MAX WEBER E A POLÍTICA COMO VOCAÇÃO




O texto de hoje traz algumas das principais ideias do pensador alemão Max Weber, no discurso pronunciado na Universidade de Munique, em 1918, e publicado em 1919, intitulado “A Política como Vocação”[1]. A riqueza de tal documento é inestimável e deve ser sempre publicizado.


Em sentido geral, na conceituação mais comum, a política significa uma liderança ou influência sobre a liderança, que pode existir dentro de uma empresa, um sindicato, numa comunidade, na família. Interessa focar aqui na política no escopo do Estado-nação. Como ele é configurado no pensamento de Weber?


Sociologicamente falando, o Estado moderno só pode ser entendido por seus meios específicos, e não pelos seus fins. E tais meios incluem o monopólio legítimo da força física. Afora este instrumento, a realidade é uma anarquia. O uso legal da violência consentida pelos dominados é fundamental para a existência do Estado, dentro de um território delimitado. E qualquer necessidade de uso da violência precisa passar pela aprovação desse ente moderno.


O Estado, ou as associações políticas precedentes, é uma relação de homens dominando homens, mantida por meio da coerção legítima. Em tal relação, precisa haver uma legitimação do dominante; dominados precisam aceitar o mando. Há três justificativas ideais: a) tradicional, a confiança no “ontem eterno”, no que sempre foi, é habitual, historicamente exercido pelo patriarca e pelo príncipe patrimonial; b) carisma, que leva em consideração os atributos pessoais e extraordinárias do mandante, do líder; c) legalidade, fé na validade do estatuto legal, calcado em regras racionalmente criadas objetivamente. Contudo, no mundo real estes três tipos teóricos encontram-se muito raramente; normalmente há combinações.
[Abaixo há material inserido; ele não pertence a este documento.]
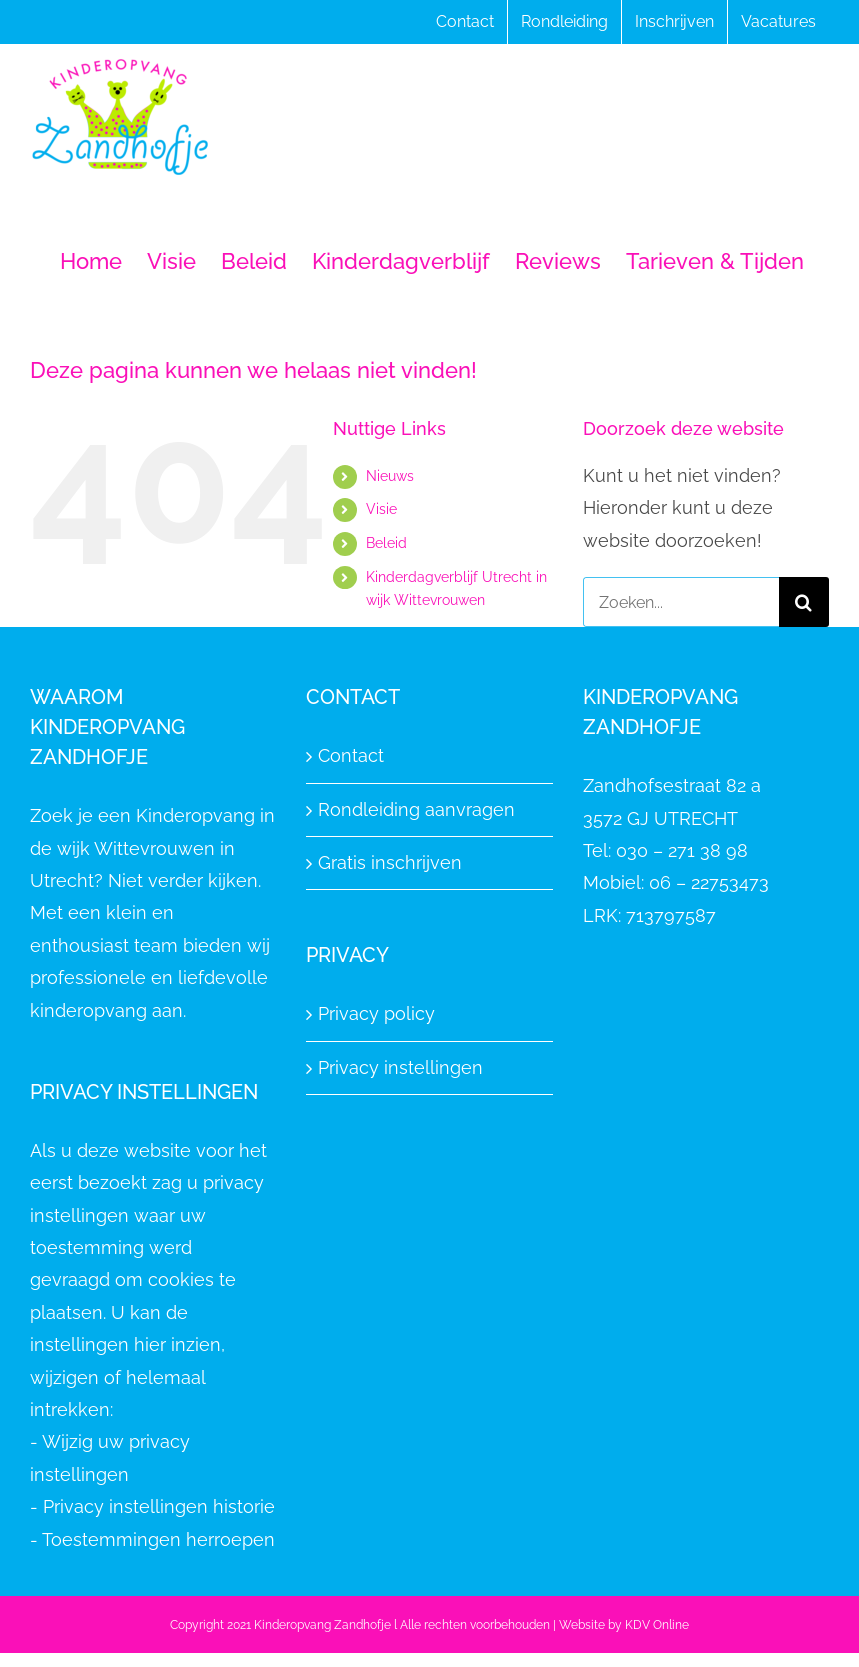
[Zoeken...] (681, 602)
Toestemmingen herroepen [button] (158, 1539)
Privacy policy (376, 1013)
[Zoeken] (804, 602)
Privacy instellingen (400, 1067)
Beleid (386, 543)
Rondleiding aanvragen (416, 809)
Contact (351, 755)
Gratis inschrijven (390, 862)
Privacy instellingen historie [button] (159, 1506)
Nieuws (390, 476)
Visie (381, 509)
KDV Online (657, 1625)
Para este texto, o autor focou mais no segundo tipo, o carismático. Vamos nesta direção.


Todo Estado se baseia em um dos dois tipos de relação com o quadro administrativo (externamente faz parte do domínio político): a) os próprios quadros - as pessoas envolvidas - são donos dos meios; b) os quadros são separados dos meios administrativos (materiais, instrumentos). Quem detém o poder acredita contar sempre com a obediência dos membros dos quadros.


No Estado de direito, na organização moderna do serviço público, há uma separação radical entre o próprio quadro - os funcionários - e os meios materiais de organização administrativa. Em outros termos, não existe o dono da maquinaria estatal, e, sim, direção e controle. Politicamente falando, a parafernália burocrática do Estado atual é somente conduzida e organizada. Mas a chave de tudo isso é ter acesso, controlar e distribuir o poder legalmente.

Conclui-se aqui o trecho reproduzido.